The other thing I plan to do after the end of this financial year is boost my salary sacrificing into superannuation up to the $25,000 cap. Selling some shares this year has taken care of this year’s boost as well as offsetting the capital gains, but by the end of financial year 2019-20 I’ll be at the top pay rate for my rank, so no more pay rises unless I get a promotion. That makes it easier to work out how much extra I can put in without going over the cap. 

Smashing the mortgage over the next few years is the other primary goal.
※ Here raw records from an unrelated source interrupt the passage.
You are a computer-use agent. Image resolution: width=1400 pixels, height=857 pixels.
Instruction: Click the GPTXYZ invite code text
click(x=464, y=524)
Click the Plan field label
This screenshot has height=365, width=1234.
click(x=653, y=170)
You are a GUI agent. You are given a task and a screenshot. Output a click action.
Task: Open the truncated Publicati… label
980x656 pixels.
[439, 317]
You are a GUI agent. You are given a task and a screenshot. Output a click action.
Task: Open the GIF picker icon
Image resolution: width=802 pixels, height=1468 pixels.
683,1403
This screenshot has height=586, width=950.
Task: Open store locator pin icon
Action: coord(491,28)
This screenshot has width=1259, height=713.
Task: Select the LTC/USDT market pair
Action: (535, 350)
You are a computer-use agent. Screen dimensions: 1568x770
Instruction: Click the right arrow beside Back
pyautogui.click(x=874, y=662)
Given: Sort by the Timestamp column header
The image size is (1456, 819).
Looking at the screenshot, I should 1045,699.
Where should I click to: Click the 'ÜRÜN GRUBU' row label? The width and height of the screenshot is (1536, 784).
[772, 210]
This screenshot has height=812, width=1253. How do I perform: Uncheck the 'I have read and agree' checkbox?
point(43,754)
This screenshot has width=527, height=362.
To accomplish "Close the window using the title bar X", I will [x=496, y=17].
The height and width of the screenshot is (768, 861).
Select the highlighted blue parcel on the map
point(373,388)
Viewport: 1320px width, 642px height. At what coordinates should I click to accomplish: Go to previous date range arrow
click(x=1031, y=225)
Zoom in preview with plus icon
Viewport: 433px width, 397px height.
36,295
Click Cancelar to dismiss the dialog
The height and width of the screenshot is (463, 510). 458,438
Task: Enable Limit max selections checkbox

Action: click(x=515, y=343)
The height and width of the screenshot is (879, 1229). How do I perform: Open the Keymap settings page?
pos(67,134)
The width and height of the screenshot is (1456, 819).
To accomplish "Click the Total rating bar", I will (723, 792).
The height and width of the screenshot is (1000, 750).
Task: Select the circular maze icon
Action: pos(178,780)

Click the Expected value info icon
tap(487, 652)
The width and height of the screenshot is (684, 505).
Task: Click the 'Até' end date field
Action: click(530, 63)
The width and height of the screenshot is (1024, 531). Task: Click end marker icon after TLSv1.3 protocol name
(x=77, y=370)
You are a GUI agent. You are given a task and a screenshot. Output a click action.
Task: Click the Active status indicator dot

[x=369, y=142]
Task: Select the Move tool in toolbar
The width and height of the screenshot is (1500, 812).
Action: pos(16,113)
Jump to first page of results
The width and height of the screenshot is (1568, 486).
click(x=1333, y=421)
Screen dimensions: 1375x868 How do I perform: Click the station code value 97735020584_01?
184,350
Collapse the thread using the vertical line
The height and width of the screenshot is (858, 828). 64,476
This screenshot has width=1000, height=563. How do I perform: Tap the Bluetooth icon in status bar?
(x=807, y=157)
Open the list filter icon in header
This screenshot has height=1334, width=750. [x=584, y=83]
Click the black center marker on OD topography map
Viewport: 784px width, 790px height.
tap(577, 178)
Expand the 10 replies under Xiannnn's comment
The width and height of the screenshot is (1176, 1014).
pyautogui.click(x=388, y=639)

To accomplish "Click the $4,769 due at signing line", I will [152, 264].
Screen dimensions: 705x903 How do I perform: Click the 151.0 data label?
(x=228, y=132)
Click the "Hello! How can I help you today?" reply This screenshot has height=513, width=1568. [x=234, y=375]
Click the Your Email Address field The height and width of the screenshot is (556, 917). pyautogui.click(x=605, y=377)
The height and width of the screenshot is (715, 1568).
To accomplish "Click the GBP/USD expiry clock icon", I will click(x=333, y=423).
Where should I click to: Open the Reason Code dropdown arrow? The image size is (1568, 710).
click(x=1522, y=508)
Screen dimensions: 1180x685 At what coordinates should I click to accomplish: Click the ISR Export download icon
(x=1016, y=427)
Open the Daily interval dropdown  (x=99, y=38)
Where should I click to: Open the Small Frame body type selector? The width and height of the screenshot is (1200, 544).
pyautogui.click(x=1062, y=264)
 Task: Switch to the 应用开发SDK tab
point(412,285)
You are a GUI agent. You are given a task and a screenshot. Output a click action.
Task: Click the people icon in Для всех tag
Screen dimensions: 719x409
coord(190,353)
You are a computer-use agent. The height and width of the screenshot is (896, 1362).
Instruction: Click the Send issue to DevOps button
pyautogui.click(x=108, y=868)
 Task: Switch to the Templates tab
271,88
It’s still relatively early days for me, FI-wise. I don’t think I’ll be retiring early, per se, but I do hope to avoid working beyond retirement age. Although at the moment, the Federal Government apparently gives you a rather healthy bonus payment if you do – I guess it’s less costly than giving you a pension for those years. 

I guess, though, in a way I will be retiring early, because it’ll be earlier than I anticipated.

Reflections on starting late

The main challenge for late starters like me is the lack of time.

The lack of time to accumulate funds for investing, paying off outstanding debt, for boosting superannuation and simply for learning about the world of finance.

Superannuation funds tend to push us into more conservative investment mixes (another thing I intend to delve into sooner rather than later), further hindering the opportunity to grow wealth. 

The only way to compensate for this is to find ways to increase your income (not that I’ve done this yet other than through being promoted a couple of years ago), decrease expenses (I’m working on it), and learn enough about investing to make good choices – ones that aren’t so risky that you’d lose your dough, but not so conservative that they won’t provide the income and growth we need.

The advantage of starting late, though, is that I think we have more patience and are less likely to get sucked into BS money making schemes (multi level marketing, anyone? – and yes, I’ve been there too, when I was young and stupid)

Our knowledge of the ups and downs of the past provides us with the understanding that, should things go pear shaped, they will eventually return to normal, making it (hopefully) easier to resist the pull of the herd.

What's next?

So where to from here? As previously mentioned, getting rid of the mortgage is my short to medium term goal. And then after that, I want to start investing outside of superannuation. 

I also need to start thinking about where I want to live when I do retire.

And I really need to take a few holidays! 

Latestarterfire comments

Thank you, Fire For One for sharing your story. As a single woman myself, I totally resonate with your wanting to be financially secure because there is no one to look after us in our old age.

Working in the public service sector was always a sought after job in my days. It goes to show that the most secure of jobs may not be that secure after all. I do remember Campbell Newman’s time in office – he made the news in Victoria too.

But the good thing that came out of that period was to motivate you to seek financial security. And now you are on the FIRE path!

I love your cat sanctuary idea – wouldn’t it be great if your dream came to fruition! And it would be an awesome project for retirement … just saying!